Other than loving his fair share of George Strait and Alan Jackson albums, the Texas native had no background in music … not even touching an instrument until he was 19.

But he found it came naturally, and that his voice was something special. It took him from playing dive bars and frat parties to winning a shot opening for Kenny Chesney and landing on season one of The Voice, where a cover of Blake Shelton’s “Hillbilly Bone” caught the ear of not Shelton, but Cee Lo Green.

“I’m always afraid of singing in front of people. I loved singing along with the radio or by myself in the room, but I couldn’t bring it out otherwise,” Grimes said. “[The Voice] kind of forced me into it.”

While he didn’t win, he left with connections and a deeper understanding of the industry, which he parlayed into spots supporting Pat Green, Eli Young Band and Toby Keith. The exposure was good, but Grimes took it as an opportunity to learn stage presence from country’s biggest sluggers.

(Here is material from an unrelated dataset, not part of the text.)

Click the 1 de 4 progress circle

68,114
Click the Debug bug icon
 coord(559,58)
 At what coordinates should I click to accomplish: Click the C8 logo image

“That’s the hardest part for me,” Grimes said. “It’s nice to watch them take control of the crowd. It’s impressive to watch them get every single person in the crowd to be part of the experience. It’s little things that I can only learn from studying them for a night.”

He’s toured almost relentlessly the past two years, working his way up the ranks of the Texas country scene with his mix of Red Dirt and mainstream country leanings.

Grimes has independently released two studio albums, 2009’s Lonely River and 2011’s Doin’ My Time, and last year’s concert record, Live from the Parish. While another LP isn’t waiting in the wings, new music is on the way in the form of singles until he saves up enough quality material for a full release.

Practicing every day, he realizes life as a country singer has turned out not all that different from what his life as a ball player would have been; he’s just holding a different piece of wood.

“It gets easier every day. I’ve learned so much, and I’ve been able to take in a lot,” Grimes said. “There’s a lot of struggles, late nights, early mornings and being away from home involved, but you learn to play the game a little better.”